ICI与肿瘤浸润淋巴细胞(TILs)的联合
TIL疗法通过分离扩增患者自身T细胞实现个性化治疗,但常因免疫抑制微环境失效。ICI(如纳武利尤单抗)可阻断检查点分子(如PD-1/CTLA-4),提升TIL增殖和细胞因子分泌。临床中,TIL联合纳武利尤单抗在ICI耐药患者中实现23%的ORR,两名患者获得持续超过1.5年的完全缓解。
ICI与RNA癌症疫苗的联合
RNA疫苗(如mRNA-4157)编码新抗原,激活树突状细胞(DCs)并诱导T细胞反应。与ICI联用可克服免疫抑制并增强T细胞启动:
  • 协同机制:疫苗联合抗CTLA-4抗体在结肠癌模型中实现完全肿瘤消退。
  • 临床效果:NEO-PV-01疫苗联合PD-1阻断在黑色素瘤、非小细胞肺癌(NSCLC)和膀胱癌中1年OS率分别达96%、83%和67%。
第三增敏剂的创新应用
“DDI+1”策略通过添加第三类药物(如PCNAi、HDACi、CAi)进一步优化疗效:
  • PCNA抑制剂(如AOH1996):干扰DNA修复并激活cGAS/STING通路,促进NK细胞抗肿瘤免疫。

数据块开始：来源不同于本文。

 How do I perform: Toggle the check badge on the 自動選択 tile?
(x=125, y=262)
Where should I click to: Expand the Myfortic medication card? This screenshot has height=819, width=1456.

  • HDAC抑制剂(如恩替诺特):上调肿瘤抗原表达,减少Treg和MDSCs,联合ICI在乳腺癌中ORR达25%。
  • 碳酸酐酶抑制剂(如SLC-0111):中和肿瘤酸性微环境,改善免疫细胞浸润,与抗PD-1联用抑制肝细胞癌(HCC)生长和转移。
挑战与未来方向
DDI面临毒性管理、给药时序优化和个体化方案设计等挑战。未来需聚焦生物标志物开发、新型工程化细胞设计(如CAR-NK细胞)及大型临床试验验证。三重免疫治疗(如ICI+OVs+疫苗)和互补替代医学(如饮食干预、针灸)可能进一步拓展治疗边界。
结论
DDI通过多机制免疫激活和微环境重塑,为克服耐药性和提升实体瘤疗效提供突破性路径。联合第三增敏剂的“DDI+1”策略有望重新定义癌症免疫治疗格局,推动个性化 oncology发展。